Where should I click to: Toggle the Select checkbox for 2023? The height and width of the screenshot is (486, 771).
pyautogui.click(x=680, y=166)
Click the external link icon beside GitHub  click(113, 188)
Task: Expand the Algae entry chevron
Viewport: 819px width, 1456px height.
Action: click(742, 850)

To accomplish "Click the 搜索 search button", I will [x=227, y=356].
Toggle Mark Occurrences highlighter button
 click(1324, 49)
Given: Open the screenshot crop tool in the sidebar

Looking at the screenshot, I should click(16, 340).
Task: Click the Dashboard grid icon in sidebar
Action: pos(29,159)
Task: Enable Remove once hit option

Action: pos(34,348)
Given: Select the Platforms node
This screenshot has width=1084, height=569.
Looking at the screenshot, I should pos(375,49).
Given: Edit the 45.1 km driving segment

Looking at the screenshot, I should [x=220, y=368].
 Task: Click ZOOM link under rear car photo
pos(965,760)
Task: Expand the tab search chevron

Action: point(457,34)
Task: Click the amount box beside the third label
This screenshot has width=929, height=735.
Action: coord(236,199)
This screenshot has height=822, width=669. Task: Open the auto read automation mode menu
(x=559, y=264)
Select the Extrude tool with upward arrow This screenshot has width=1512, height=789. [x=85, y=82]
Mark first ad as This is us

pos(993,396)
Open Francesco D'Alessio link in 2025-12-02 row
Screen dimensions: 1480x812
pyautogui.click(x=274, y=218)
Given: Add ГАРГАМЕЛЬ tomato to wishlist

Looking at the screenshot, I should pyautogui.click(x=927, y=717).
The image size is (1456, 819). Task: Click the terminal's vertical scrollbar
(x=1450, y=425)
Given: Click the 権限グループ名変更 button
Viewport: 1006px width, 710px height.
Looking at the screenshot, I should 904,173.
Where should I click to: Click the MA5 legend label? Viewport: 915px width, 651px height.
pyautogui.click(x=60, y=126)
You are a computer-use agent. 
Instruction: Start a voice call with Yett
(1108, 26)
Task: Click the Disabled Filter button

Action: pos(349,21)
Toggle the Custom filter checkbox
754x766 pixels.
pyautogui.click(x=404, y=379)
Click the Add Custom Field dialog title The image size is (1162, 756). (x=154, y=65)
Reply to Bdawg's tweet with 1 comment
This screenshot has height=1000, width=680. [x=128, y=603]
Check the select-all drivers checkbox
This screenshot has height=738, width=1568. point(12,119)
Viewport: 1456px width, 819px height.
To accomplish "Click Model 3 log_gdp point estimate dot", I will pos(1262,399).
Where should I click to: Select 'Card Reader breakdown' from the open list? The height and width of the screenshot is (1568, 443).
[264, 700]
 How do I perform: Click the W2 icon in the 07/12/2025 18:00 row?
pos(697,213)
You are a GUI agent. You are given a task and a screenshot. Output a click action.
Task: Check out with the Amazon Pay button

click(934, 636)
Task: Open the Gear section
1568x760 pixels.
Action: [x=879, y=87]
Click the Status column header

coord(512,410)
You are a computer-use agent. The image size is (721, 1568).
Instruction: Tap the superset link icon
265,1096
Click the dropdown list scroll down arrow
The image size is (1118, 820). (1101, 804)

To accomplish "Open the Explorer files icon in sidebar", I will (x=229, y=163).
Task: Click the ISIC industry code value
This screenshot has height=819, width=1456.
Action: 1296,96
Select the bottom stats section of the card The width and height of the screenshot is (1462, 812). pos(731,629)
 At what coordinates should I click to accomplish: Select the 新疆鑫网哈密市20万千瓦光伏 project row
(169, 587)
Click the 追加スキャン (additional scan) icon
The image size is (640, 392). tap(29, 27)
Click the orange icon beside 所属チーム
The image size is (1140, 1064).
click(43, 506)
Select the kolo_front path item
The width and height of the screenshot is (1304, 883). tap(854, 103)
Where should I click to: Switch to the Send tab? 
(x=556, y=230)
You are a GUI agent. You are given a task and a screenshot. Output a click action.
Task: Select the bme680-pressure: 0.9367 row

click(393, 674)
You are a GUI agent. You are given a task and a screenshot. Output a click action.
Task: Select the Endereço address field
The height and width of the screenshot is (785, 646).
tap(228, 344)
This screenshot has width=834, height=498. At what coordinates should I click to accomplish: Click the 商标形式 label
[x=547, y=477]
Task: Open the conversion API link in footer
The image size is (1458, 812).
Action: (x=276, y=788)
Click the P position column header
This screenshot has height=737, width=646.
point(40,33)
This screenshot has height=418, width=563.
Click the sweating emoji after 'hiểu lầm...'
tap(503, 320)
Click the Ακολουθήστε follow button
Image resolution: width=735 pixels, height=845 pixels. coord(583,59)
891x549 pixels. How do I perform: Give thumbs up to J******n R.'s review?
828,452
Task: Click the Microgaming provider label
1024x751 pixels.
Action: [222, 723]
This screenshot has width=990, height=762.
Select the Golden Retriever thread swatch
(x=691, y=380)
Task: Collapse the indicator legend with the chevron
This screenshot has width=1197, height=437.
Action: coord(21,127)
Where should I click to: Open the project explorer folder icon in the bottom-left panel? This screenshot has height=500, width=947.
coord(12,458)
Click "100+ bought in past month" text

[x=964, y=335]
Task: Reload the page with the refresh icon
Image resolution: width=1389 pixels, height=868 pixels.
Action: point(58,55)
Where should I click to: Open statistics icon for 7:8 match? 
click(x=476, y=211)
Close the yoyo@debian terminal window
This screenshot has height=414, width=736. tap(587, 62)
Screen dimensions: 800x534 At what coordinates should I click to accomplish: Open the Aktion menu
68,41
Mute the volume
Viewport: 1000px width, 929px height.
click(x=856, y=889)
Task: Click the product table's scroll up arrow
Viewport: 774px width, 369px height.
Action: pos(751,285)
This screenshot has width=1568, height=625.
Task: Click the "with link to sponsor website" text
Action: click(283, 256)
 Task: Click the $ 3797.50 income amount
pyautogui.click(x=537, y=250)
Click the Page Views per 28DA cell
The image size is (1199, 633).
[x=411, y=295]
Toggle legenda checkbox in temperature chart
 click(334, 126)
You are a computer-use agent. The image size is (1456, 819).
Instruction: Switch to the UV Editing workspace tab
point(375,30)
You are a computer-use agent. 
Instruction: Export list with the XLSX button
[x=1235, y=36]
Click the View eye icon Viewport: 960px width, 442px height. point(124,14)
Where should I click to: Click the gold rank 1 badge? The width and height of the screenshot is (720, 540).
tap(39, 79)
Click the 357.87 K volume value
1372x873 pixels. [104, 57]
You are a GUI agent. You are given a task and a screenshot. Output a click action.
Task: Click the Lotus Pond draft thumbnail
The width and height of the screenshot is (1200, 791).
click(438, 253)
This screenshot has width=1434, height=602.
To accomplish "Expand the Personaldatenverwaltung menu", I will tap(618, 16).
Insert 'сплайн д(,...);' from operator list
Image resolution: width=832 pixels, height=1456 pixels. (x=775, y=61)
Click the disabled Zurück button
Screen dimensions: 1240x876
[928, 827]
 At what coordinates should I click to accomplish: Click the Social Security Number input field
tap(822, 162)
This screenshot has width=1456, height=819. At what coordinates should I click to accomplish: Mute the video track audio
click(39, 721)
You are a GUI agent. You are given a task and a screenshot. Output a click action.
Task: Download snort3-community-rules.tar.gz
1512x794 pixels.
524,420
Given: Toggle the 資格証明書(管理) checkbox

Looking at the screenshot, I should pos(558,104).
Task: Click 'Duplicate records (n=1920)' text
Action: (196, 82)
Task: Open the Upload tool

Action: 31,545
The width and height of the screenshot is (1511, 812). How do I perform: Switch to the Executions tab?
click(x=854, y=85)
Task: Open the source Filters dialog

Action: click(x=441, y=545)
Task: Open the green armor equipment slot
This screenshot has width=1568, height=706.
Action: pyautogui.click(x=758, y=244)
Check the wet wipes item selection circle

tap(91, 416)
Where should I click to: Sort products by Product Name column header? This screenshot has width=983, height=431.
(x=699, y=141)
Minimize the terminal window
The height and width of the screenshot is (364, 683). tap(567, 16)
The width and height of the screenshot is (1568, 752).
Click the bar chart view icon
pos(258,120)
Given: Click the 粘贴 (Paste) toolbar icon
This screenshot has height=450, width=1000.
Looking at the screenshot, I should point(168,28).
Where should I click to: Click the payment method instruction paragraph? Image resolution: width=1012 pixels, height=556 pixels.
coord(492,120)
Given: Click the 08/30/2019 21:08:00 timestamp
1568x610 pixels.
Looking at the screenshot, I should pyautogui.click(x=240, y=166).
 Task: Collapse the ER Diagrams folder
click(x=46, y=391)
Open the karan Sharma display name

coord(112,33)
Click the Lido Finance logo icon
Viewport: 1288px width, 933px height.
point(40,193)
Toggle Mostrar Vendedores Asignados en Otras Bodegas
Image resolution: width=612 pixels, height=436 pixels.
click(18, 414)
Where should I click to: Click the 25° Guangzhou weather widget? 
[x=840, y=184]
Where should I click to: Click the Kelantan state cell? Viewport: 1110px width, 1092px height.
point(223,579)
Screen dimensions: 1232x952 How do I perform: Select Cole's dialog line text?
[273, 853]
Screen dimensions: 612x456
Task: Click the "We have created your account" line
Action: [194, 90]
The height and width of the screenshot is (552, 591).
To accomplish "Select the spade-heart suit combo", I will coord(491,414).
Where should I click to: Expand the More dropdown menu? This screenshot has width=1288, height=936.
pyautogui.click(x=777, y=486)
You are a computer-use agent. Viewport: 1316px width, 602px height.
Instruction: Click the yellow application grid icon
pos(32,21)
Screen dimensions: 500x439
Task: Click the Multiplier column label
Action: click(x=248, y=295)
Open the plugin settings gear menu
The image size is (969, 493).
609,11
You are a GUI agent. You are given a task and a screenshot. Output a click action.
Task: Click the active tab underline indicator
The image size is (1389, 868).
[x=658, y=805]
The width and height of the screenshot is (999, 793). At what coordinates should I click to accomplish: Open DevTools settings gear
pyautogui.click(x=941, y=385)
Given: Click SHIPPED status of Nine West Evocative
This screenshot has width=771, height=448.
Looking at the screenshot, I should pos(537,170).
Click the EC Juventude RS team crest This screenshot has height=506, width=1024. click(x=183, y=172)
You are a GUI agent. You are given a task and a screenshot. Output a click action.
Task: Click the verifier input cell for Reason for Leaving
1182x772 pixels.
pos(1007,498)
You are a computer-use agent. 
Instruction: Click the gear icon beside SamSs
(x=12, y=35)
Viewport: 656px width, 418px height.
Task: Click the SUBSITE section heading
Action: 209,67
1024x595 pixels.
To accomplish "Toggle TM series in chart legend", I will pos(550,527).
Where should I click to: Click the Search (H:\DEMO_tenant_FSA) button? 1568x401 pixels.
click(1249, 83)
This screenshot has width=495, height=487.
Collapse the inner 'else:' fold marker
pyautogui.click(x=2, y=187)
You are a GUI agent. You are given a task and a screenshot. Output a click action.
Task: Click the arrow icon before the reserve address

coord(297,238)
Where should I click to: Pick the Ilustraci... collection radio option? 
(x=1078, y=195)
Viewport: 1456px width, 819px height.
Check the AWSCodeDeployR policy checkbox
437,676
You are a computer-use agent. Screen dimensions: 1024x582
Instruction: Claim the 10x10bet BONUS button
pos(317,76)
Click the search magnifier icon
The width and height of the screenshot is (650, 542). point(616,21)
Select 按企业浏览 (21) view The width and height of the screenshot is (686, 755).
_ _ _ _ _ _ _
_Stated exercise_: Copy out the records above, everything from the line containing "Click the P position column header" down to the line containing "This screenshot has height=414, width=736.", inclusive.

_Answer to this problem_:
Click the P position column header
This screenshot has height=737, width=646.
point(40,33)
This screenshot has height=418, width=563.
Click the sweating emoji after 'hiểu lầm...'
tap(503, 320)
Click the Ακολουθήστε follow button
Image resolution: width=735 pixels, height=845 pixels. coord(583,59)
891x549 pixels. How do I perform: Give thumbs up to J******n R.'s review?
828,452
Task: Click the Microgaming provider label
1024x751 pixels.
Action: [222, 723]
This screenshot has width=990, height=762.
Select the Golden Retriever thread swatch
(x=691, y=380)
Task: Collapse the indicator legend with the chevron
This screenshot has width=1197, height=437.
Action: coord(21,127)
Where should I click to: Open the project explorer folder icon in the bottom-left panel? This screenshot has height=500, width=947.
coord(12,458)
Click "100+ bought in past month" text

[x=964, y=335]
Task: Reload the page with the refresh icon
Image resolution: width=1389 pixels, height=868 pixels.
Action: point(58,55)
Where should I click to: Open statistics icon for 7:8 match? 
click(x=476, y=211)
Close the yoyo@debian terminal window
This screenshot has height=414, width=736. tap(587, 62)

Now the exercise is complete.